High interest rates take a toll on America's finances: Allianz

Treasury yields were mostly lower, ahead of the Federal Reserve's meeting this week to discuss its monetary policy plans & announce its latest interest rate decision.  The yield on the 10-year Treasury was down by more than 3 basis points to 3.802% & the 2-year Treasury yield declined more than 1 basis point at 4.831%.  Yields & prices move in opposite directions & 1 basis point equals 0.01%.  Federal Reserve policymakers will meet on Tues-Wed & are expected to announce another interest rate increase at the conclusion of their meeting.  Guidance issued alongside the rate decision & comments from Fed Chair Jerome Powell in the post-meeting press conference will also be key for investors.  They will likely provide clues about what is next for monetary policy & how the Fed views the state of the economy, including the outlook for inflation.  Elsewhere, the ECB is due to announce an interest rate decision on Thurs & the Bank of Japan will meet at the end of the week.
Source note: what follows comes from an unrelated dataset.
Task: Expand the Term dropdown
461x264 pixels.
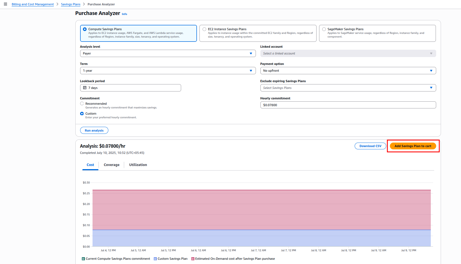Action: [168, 71]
Treasury yields fall slightly as investors prepare for Fed meeting

China is ramping up measures aimed at boosting its economy ahead of a key Politburo meeting this week which will review the country's H1 economic performance.  In the past week, authorities have announced a series of pledges targeted at specific sectors or aimed at reassuring private & foreign investors of a more favorable investment environment, but they were largely broad measures, with some lacking concrete details.  Chinese leaders have also signaled in recent weeks they are likely to be judicious & targeted in their policy support.  Today, China's economic planning agency announced a series of measures to promote private investment.  This follows a rare joint pledge on Wed, between the Chinese gov & the Communist Party, which vowed to treat private companies the same as state-owned enterprises.  Beijing also pledged to ensure fair treatment in areas ranging from intellectual property & land rights to financing & labor supply.  In a 17-point statement today, the National Development & Reform Commission pledged to attract more private capital to participate in the construction of major national projects & key industrial chain supply chain projects.  The agency is also encouraging private investment projects to issue real estate investment trusts (REITS) in the infrastructure sector to promote asset diversification & further broaden investment & financing channels for private investment.  Business sentiment has generally soured amid lackluster economic growth after China's initial recovery following its exit from “zero Covid” faltered.  The last 3 years have also seen heavy-handed crackdowns on internet platform companies, the education & gaming sectors as well as real estate developers.  The NDRC vowed last Tues to “restore and expand” consumption in a wide-ranging plan to bolster growth that includes boosting household income, improving business environment for private firms & stabilizing youth employment.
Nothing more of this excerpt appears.